Bu başarısız harekâttan sonra bu kez de darbe girişiminde bulundu. Amerika bu görevi de Bahtiyara verdi.Devrim Muhafızları 7 Temmuz 1980'de darbe başlamadan birkaç dakika önce casusları yakaladı.

Beni Sadr’ın İmam Humeyni tarafından azledilmesiyle stratejik bir noktayı kaybeden İslam düşmanları bu kez büyük bir suikast düzenlediler. Ancak Allah'ın yardımı ile başbakan ve Meclis sözcüsü suikast düzenlenen toplantıya katılmadıklarından bu terörist saldırıdan sağ olarak kurtuldular. şehit olan milletvekillerinin sayısı da meclisin çalışmalarını bozacak kadar değildi.

 

KÜRDİSTAN

Kürtler Ortadoğu'da yaşayan Ari ırkına mensup bir topluluktur. Kürtler de küfe, Bağdat ve diğer İslam merkezlerine yakın yerlerde ikamet ettikleri için İranlılar gibi hemen İslam dinini kabul etmiş siyasi, askeri, kültürel ve ilmi alanlarda birçok başarılı çalışmalarda bulunmuşlardır .Örneğin, H. 6. asırda Kürtlerde diğer Müslüman topluluklarla birlikte Selahaddin Eyyubi komutasında; Kudüs'ün Haçlıların elinden alınmasında büyük bir rol oynamışlardır

9. asırda Kürdistan bölgesi Osmanlı ve Safevi sultanları arasında paylaşılmış ve ikiye bölünmüştü. Her iki bölgede yaşayan Kürtler tarih boyunca zulüm ve baskı rejimlerine karşı çıkmış, asla zulme razı olmamışlardır. Safeviler zamanından Kaçkar hükümeti zamanına kadar Erdelan hanedanı Kürdistan'ı yönetmekteydi. Erdelan hanedanı halk kıyamlarını şiddetle bastırıyor ve Osmanlıların İran'a saldırmasına engel oluyordu. Meşrutiyet zamanında da Kürdistan devlet aleyhtarı kimselerin üssü konumundaydı. Kürtler bu dönemde bu devlet aleyhtarı kimselerle birlikti Muhammed Ali Şah'ın kardeşi Salar-uda-Devle komutasında merkezi meşrutiyet hükümetine karşı savaşıyorlardı. Daha sonra da Kürtler İsmail Ağa Simko rehberliğinde Rus ve Osmanlı İmparatorluğunun himayesinde Rıza Han'ın hükümeti zamanına kadar merkezi hükümetle savaş halindeydi.
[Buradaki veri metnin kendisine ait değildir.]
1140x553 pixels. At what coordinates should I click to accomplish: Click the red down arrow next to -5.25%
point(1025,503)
Emperyalizmin Ortadoğu'ya girişinden önce Kürtler, münzevi bir kabile hayatı yaşıyorlardı. 1. Dünya savaşında Ruslar bölgeyi işgal ettiler. Ama Kürt halkı bu işgale karşı kahramanca direndi. 1. Dünya savaşından sonra müttefikler Ortadoğu'daki işgal edilmiş toprakları paylaştırmak için bir araya toplandılar ve önceden Osmanlı'ya bağlı olan 22 Arap ülkesini kendi aralarında paylaştılar. Müttefikler bu arada bağımsız ve müstakil bir Kürd devletinin kurulmasını planladılarsa da bu plan hiç bir zaman gerçekleşmedi. O tarihten itibaren İngilizler İslam ümmetini parçalamak için Kürdistan’da hızla milliyetçilik fikirlerini yaymaya başladılar; Milliyetçilik bizlere Haçlılar'ın bir armağanıdır. Milliyetçilik İngilizlerin' "parçala yönet"; siyasetinin bir parçasıydı. Nitekim Osmanlı'yı yıkan bir neden de bu milliyetçilik akımıydı.
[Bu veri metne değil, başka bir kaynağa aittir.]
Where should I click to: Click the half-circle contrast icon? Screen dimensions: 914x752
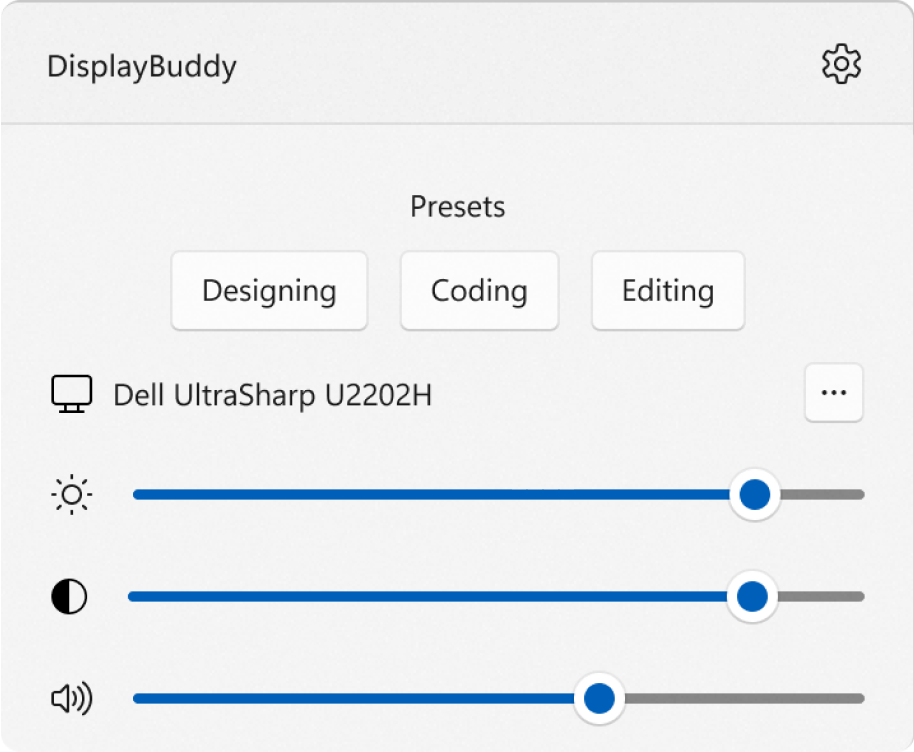(69, 598)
19. asra kadar Ortadoğu'da milliyet ve ırk diye bir mesele söz konusu değildi. Tüm kavimler bir arada kardeşçe yaşıyordu. Emperyalistler eskiden beri bağımsız bir Kürdistan devletinin kurulmasını istiyordu. Nitekim İngilizler 1926 yılında Irak Kürdistanı'nı işgal etmeden önce bu bölgenin bağımsız bir şekilde idare edilmesini istemekteydi. Ama burayı işgal ettikten sonra zavallı Kürd halkını şiddetle katletti ve İngiliz hava kuvvetleri Kürt halkını acımasızca bombardımana tuttu.

İki Dünya savaşı boyunca da Kürtler arasında birkaç milliyetçi hareket başlatıldıysa da Rıza Han tarafından bastırıldı; Rıza Han 1941 yılında çökünce Irak'ta faaliyet gösteren Hiva (Ümid) Partisinin kolları bir araya toplandı ve Komala adlı milliyetçi bir parti kurdular. 2. Dünya savaşında Kızıl ordu Kürdistan'ı işgal etti. Rusya Azerbaycan Cumhurbaşkanı Bakırof, Kürdistan'ın feodalleri ile aşiret başkanlarını bir araya topladı. Bunlar arasında milliyetçi düşünceleri olan ve bölgede büyük bir nüfuza sahib olan Kadı Muhammed de vardı. Kürtler eğer Kızıl orduya yardım edecek olursa Ruslar da buna karşılık bağımsız bir Kürdistan'ın kurulması için onlara yardım edecekti. Ruslar “Kürdistan'a özgürlük” sloganıyla Demokrat Parti'nin kurulmasını istediler. Bu şahıslarda söz konusu toplantıdan döndükten sonra Komala Partisinin de yardımıyla denilenleri yerine getirmeye başladılar.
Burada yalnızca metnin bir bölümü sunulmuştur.